Note: While authors are asked to place warnings on their stories for some moderated content, everyone has different thresholds, and it is your responsibility as a reader to avoid stories or stop reading if something bothers you.
Ink and Flowers - 5. Emmett
"Emmett?"
I blinked and turned to face Rebekah. "Hmm?", I made questioningly, uncomfortably aware that they were all looking at me.
"Is everything alright? Your mind seems to be somewhere else."
What was I supposed to say to that? First of all, I put on an apologetic, if slightly crooked, smile. The circumstances under which I had met my now best friend Jake, his parents Rebekah and Jeremy, and Jake's best friend since childhood Mike, were definitely a wee bit crazy, but the couple had practically adopted me. Same for Mike, and so here we were, sitting in a fancy Chinese restaurant with live music, celebrating Jake's parents' wedding anniversary while their older son was absent.

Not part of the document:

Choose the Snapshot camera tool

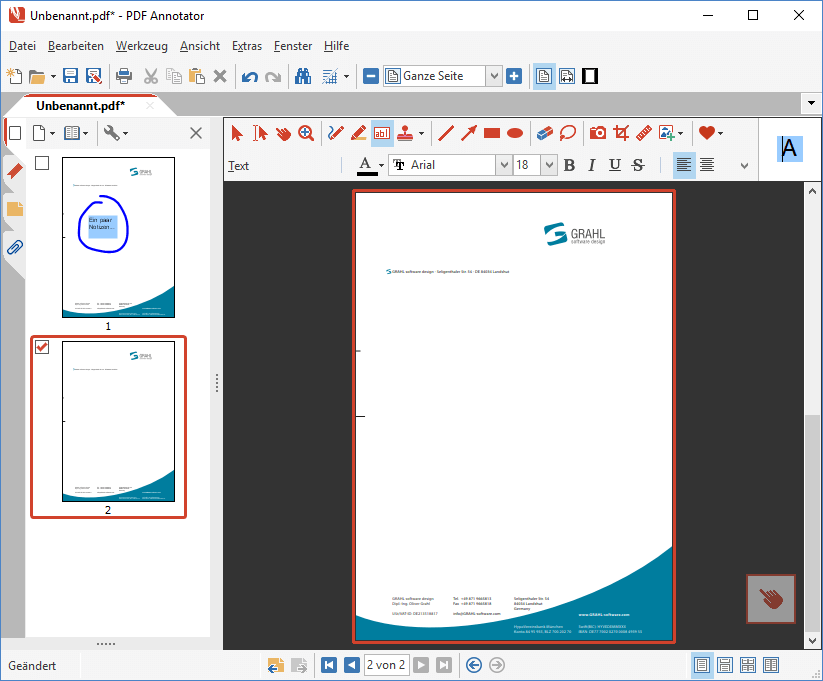(x=597, y=133)
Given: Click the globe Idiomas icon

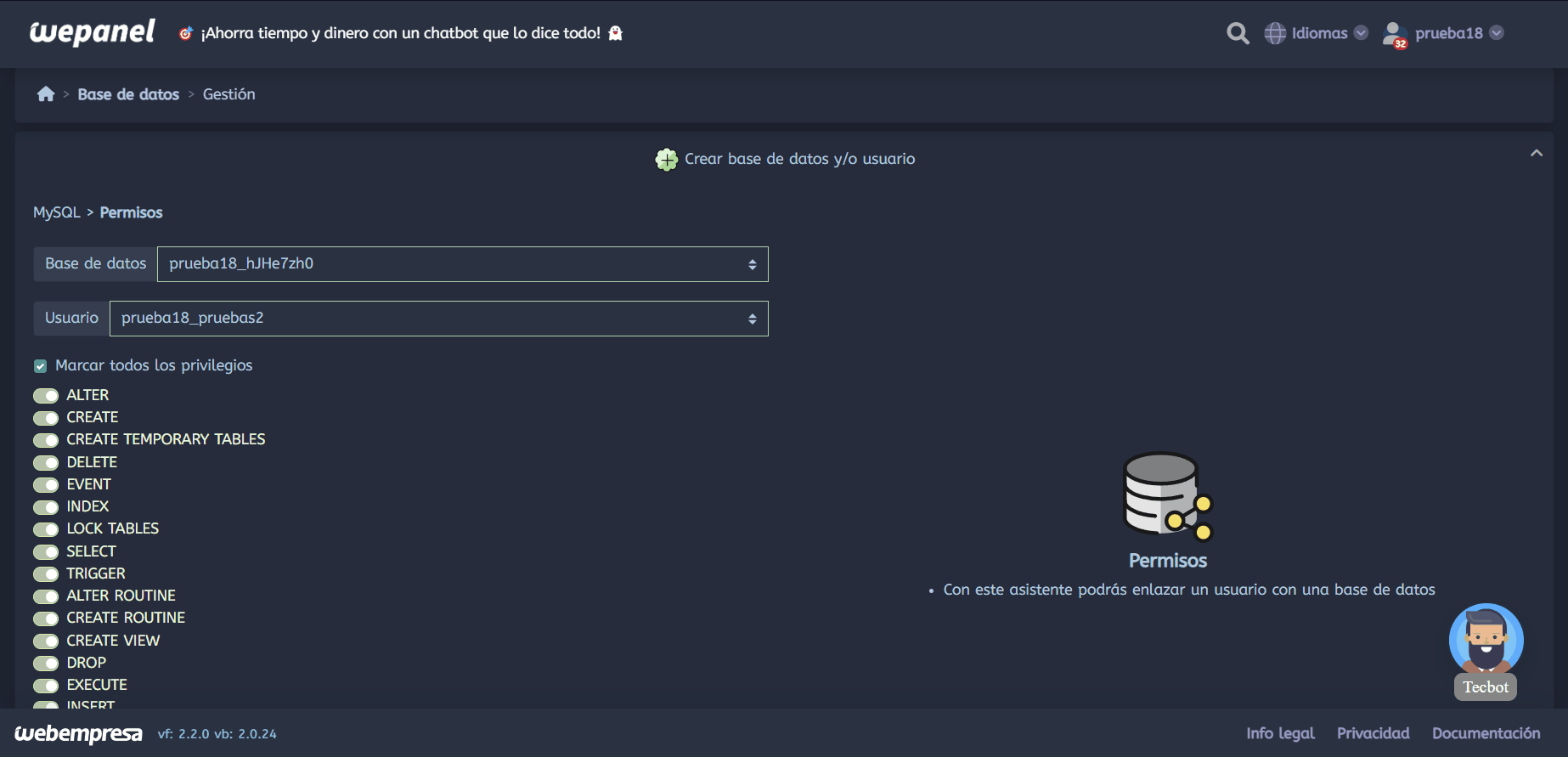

"Come on, man," Mike, who was sitting to my left, elbowed me in the ribs, "you've been weird all week."
I sighed. "Patricia has a new aide-"
"Is he hot?", Mike immediately wanted to know, wiggling his eyebrows meaningfully, even though he was as straight as it was possible.

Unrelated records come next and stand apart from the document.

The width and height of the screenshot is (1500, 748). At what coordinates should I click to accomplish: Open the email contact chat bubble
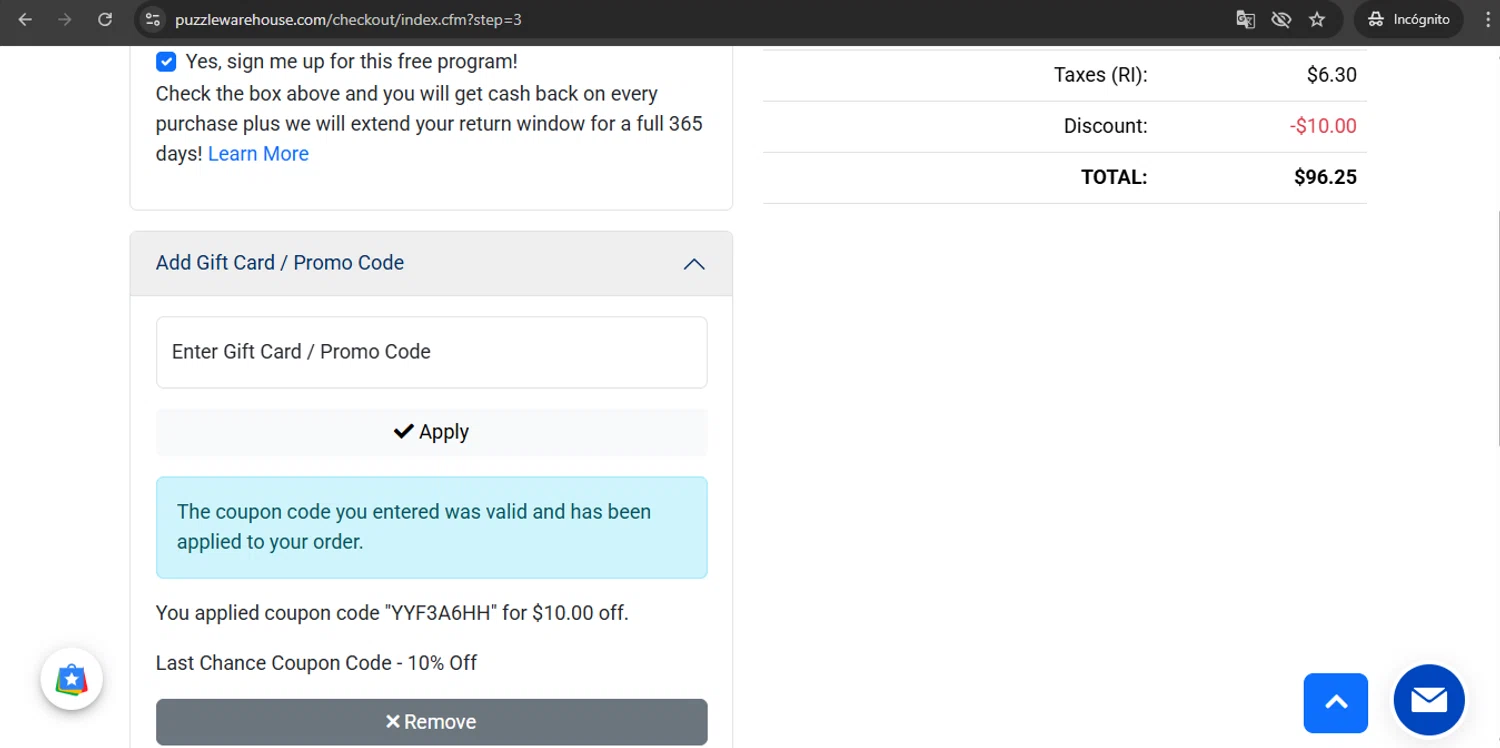(x=1429, y=700)
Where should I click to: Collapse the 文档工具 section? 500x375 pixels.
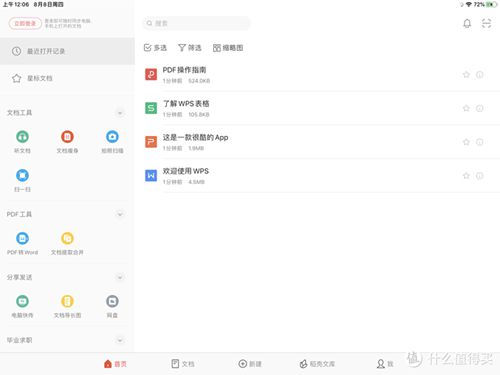coord(120,113)
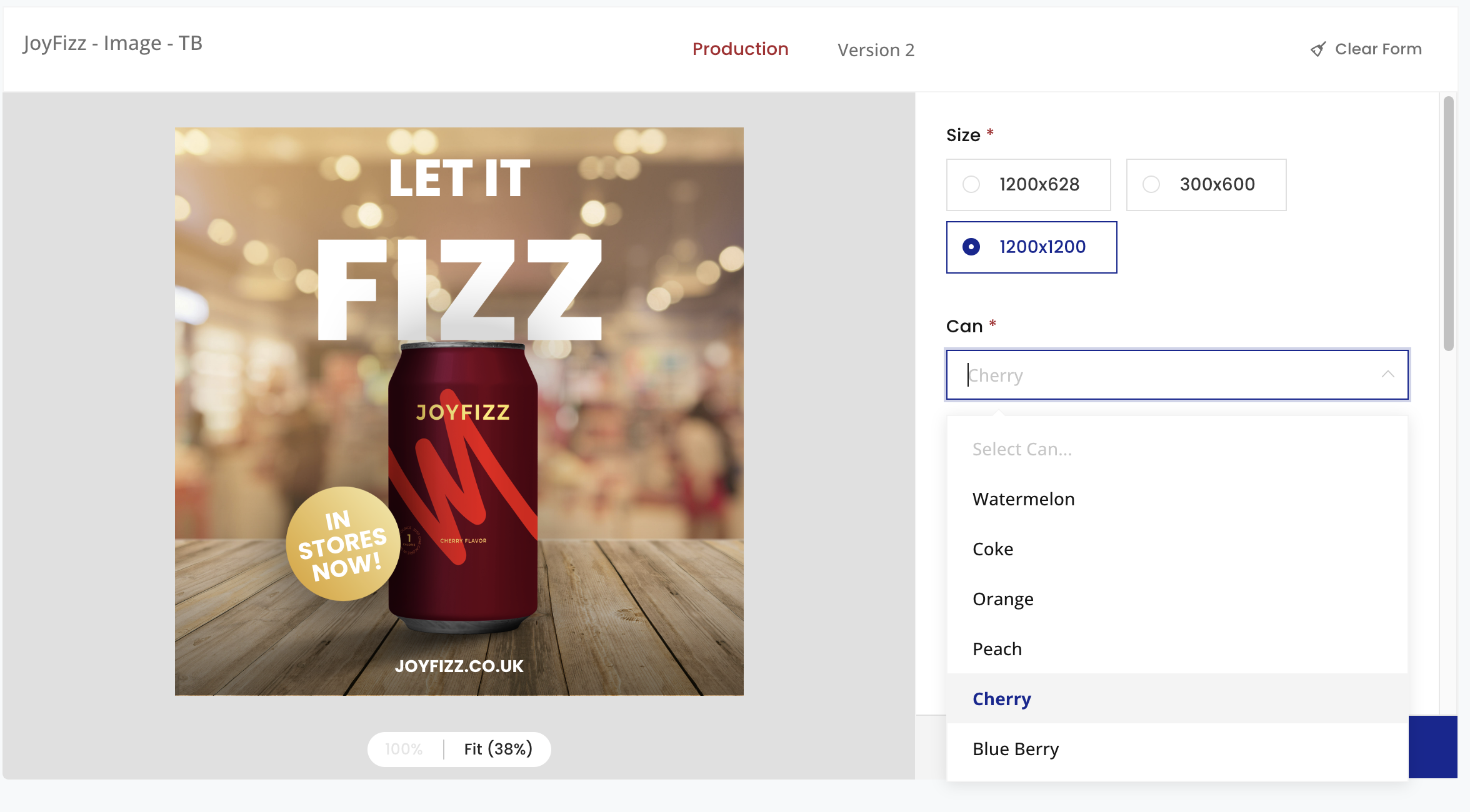
Task: Choose Cherry in the dropdown list
Action: pos(1001,699)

"Or straight?" Jake added cautiously.
"Or taken?" Jeremy struck the same note, while Rebekah merely shook her head with a smile.
"I don't know," I said honestly. As for Finley, I really had other things to worry about. "He was a soldier. Tony's getting him a sleep-well tattoo right now, and if I'm honest, he looks like he really needs it."
The good humor at the table fizzled immediately. Jake's brother Noah was absent for similar reasons. He was a SEAL and had lost his left arm in a mission six months ago, and reading between the lines of Rebekah and Jeremy's optimism, his recovery wasn't going very well.
"I saw his dog tags and thought about Noah." I hardly knew Noah, really, but my nature required me to provide comfort and heal wounds, although I really couldn't do that with mental wounds at all.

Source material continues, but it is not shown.